El camino de vuelta era largo, no tenía prisa y la meteorología me permitía caminar abrigadamente cómodo, muy a gusto. Tenía tiempo para darle vueltas a muchas de las cosas que acababa de oír, más, también a sacar algunas conclusiones que a medida que mis pasos me llevaban de regreso fluían con curiosa facilidad. Cuando hablamos incorporamos a nuestro discurso nuestra propia vida, sin necesidad de nostalgias, recuerdos o batallitas de otras épocas, basta con contar cualquier cosa de nuestro día a día, o comportamientos y reacciones a situaciones tan normales como las relaciones con nuestros propios hijos, dónde transigimos, qué aceptamos -que en otro momento jamás hubiéramos hecho-, qué permitimos y en qué callamos por prudencia, o porque prima el cariño por encima de unas circunstancias que, siendo también nuestras puesto que las vivimos, somos unos de los protagonistas, sin embargo actuamos como si no nos pertenecieran, cediendo y callando ante hechos y situaciones que sí merecen nuestro comentario -cuando probablemente existe en el otro lado de la discusión otra persona en nuestras mismas circunstancias que en cambio decide no callar y tratar de imponer su voluntad.
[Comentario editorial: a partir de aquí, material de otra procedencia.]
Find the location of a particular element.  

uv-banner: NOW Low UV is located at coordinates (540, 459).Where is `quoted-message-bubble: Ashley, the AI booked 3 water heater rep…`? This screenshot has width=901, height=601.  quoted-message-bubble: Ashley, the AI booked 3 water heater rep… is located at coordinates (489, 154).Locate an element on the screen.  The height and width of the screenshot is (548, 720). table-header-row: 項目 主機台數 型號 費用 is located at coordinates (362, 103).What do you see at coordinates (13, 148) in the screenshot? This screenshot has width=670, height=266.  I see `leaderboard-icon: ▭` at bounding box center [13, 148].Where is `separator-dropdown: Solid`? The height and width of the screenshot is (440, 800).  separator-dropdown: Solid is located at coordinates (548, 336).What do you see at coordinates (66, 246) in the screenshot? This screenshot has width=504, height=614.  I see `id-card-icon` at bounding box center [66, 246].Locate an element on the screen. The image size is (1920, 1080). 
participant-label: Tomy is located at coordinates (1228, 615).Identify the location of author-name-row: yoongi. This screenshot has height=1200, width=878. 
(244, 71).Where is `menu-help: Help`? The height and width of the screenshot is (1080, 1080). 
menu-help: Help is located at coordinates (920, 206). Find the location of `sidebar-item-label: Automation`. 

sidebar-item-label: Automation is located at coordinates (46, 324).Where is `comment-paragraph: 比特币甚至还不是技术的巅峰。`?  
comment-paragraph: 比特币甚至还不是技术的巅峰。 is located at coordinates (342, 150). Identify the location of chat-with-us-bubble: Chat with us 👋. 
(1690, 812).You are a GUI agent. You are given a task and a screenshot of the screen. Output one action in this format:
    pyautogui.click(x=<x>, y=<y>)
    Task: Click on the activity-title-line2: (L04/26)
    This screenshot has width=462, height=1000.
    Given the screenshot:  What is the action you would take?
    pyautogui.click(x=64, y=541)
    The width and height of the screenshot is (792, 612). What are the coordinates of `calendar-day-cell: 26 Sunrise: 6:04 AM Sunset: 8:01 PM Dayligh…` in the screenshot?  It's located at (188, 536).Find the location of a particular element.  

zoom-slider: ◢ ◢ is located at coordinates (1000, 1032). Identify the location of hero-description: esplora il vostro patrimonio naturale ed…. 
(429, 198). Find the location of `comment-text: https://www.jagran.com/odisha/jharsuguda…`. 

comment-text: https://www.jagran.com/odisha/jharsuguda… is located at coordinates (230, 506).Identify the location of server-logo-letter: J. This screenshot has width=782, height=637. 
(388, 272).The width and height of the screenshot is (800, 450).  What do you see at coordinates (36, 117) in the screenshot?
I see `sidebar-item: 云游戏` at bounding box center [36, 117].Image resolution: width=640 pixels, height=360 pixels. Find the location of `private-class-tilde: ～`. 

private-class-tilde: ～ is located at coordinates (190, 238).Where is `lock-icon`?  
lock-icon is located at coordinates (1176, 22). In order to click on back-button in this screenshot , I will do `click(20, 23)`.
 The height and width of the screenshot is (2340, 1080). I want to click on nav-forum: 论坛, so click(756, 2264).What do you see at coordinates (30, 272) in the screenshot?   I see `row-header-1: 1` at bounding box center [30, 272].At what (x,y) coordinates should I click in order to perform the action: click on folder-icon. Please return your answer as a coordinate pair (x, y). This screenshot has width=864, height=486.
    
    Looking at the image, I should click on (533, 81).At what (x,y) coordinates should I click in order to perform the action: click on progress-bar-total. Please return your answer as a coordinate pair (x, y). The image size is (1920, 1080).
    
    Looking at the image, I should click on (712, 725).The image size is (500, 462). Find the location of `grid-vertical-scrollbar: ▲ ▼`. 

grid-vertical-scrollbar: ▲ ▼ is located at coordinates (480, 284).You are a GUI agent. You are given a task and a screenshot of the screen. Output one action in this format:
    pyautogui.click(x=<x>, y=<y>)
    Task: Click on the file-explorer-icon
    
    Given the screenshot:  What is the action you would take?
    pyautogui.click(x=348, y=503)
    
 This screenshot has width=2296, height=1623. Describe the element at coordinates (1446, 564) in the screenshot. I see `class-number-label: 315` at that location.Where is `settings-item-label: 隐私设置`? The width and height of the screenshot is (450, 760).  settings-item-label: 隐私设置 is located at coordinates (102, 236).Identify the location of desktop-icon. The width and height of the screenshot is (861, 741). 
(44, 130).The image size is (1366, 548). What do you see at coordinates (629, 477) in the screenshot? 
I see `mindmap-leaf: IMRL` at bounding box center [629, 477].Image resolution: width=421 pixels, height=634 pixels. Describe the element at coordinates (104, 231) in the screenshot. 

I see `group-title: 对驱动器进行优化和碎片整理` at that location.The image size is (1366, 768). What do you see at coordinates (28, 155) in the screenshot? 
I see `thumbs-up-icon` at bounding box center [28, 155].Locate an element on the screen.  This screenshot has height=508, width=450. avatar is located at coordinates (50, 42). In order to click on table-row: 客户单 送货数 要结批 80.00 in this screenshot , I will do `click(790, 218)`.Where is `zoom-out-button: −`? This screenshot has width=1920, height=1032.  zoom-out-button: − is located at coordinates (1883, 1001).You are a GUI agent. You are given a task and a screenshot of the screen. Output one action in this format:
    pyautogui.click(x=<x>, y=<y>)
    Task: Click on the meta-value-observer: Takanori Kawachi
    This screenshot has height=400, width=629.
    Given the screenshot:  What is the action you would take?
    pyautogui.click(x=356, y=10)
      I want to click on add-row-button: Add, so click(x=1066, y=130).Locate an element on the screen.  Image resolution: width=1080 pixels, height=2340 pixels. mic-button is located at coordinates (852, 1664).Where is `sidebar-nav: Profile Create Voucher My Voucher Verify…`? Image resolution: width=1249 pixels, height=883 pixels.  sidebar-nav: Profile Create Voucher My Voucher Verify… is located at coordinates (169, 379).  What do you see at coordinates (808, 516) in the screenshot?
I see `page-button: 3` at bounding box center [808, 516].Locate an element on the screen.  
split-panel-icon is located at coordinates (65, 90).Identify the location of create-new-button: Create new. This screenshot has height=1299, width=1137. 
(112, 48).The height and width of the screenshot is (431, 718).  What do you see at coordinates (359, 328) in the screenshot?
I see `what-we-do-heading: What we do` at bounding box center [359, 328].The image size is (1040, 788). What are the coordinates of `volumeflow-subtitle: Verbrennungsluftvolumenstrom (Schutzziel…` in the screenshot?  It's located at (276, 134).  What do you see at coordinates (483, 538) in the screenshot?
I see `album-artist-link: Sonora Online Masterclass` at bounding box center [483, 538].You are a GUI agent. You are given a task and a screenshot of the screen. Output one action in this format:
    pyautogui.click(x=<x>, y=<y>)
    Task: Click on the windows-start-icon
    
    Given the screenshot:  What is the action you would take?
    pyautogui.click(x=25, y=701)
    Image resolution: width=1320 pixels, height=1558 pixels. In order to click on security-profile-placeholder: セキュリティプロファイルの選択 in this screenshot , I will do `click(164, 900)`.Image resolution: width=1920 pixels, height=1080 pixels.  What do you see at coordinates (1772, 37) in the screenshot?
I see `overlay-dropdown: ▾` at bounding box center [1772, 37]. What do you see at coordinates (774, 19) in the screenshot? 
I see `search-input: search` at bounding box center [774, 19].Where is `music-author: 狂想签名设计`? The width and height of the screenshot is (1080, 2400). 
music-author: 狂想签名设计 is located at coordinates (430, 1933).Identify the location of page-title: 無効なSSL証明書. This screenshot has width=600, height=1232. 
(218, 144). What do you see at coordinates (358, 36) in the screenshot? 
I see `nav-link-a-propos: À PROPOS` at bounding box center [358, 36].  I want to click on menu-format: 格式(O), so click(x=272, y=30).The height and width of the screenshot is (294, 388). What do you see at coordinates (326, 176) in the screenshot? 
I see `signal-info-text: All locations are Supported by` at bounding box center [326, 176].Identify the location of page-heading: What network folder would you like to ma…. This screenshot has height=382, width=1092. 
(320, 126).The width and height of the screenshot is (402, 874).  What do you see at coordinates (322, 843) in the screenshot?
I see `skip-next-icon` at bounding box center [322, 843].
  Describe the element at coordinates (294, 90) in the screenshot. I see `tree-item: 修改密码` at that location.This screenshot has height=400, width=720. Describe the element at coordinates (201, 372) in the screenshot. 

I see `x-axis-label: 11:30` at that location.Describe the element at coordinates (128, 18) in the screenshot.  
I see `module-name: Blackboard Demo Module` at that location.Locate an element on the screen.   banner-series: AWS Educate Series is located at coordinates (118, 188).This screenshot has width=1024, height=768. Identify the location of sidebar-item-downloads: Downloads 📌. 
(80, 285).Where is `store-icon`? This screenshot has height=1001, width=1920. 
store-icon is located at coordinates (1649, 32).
Callamos por prudencia, como dije más arriba, porque no nos digan entrometidos, por miedo a ser censurados, puede que despectivamente, como si ya no perteneciéramos a este mundo y hubiéramos de permanecer en silencio cuando antes jamás lo habríamos hecho porque directamente aquello estaba mal o es claramente injusto, y perdemos al permitir que circunstancias y situaciones que no deberían repetirse, injustas, repito, prevalezcan gracias a nuestro negligente silencio. Intentamos pasar página con rapidez por miedo a ser tachados de carcas o antiguos, o directamente dejados a un lado, ridiculizados o desahuciados como intransigentes provenientes de otra época. Pero es probable que en muchos de esos casos los hechos sean tan malos o desafortunados como lo fueron antes, o siempre, y nosotros somos mayores pero seguimos conservando la lucidez. Porque, recuerdo, siempre hay al otro lado alguien que decide no callarse e imponer su voluntad. Mal por nuestra parte.
Y, como decía, una de las realidades en las que solemos fracasar tiene que ver con nuestros propios hijos, no en cuanto a su educación, enseñanzas, prioridades y valores que en el grupo de donde venía, creo que sin equivocarme, eran claramente respetuosos, tolerantes, democráticos y universalistas, totalmente contrarios a la violenta y reaccionaria intolerancia de una dictadura a la que sobrevivimos casi a punto de la asfixia. Algunos de ellos aún andan buscándose por medio mundo, otros, tal vez menos intrépidos, formaron una familia y sentaron la cabeza de la mano de un trabajo más o menos decente; como también los hay que, más inquietos e inteligentes, hoy dirigen importantes departamentos en multinacionales internacionales. Varios directamente relacionados, también mediante vínculos familiares, con empresas, familias y personas en las antípodas de nuestra forma de pensar y ver el mundo. Y es precisamente en ese terreno donde se evidencian formas, comportamientos y cuestiones con las que toca transigir a costa de no enfangar unas relaciones en las que irremediablemente pasa a primar el cariño por encima de cuestiones que fueron, siguen siendo y siempre serán injustas, intolerantes o directamente reaccionarias.
Indudablemente, como adultos tenemos derecho a constituir nuestro propio mundo y familia, pero ¿hasta el punto de hacer, pensar y comportarnos de forma totalmente contrarias a lo que nos enseñaron? ¿obligando a nuestros propios padres a callarse o dejarlos a un lado por recordarte, como tú bien sabes, que lo que estás haciendo contradice lo que aprendiste, no es justo o directamente está mal? Porque es muy probable que del otro lado haya una empresa, una familia o una persona que intenta sin ningún recato imponer sus puntos de vista, que se aceptan sin preguntar a costa de censurar y en algún modo obligar a callar a los que parece que ya no son “los tuyos” porque no tienes ganas de problemas.
Hijos que “serán abducidos por el lado oscuro” de una sociedad cada vez más cruel e implacable, olvidando sus orígenes y en muchos casos desgraciadamente pasándose a convertir en defensores de los enemigos directos de los progenitores que los educaron con todo el cariño del mundo, a los que es preferible hacer callar u abandonar con tal de no tenerlos que oír.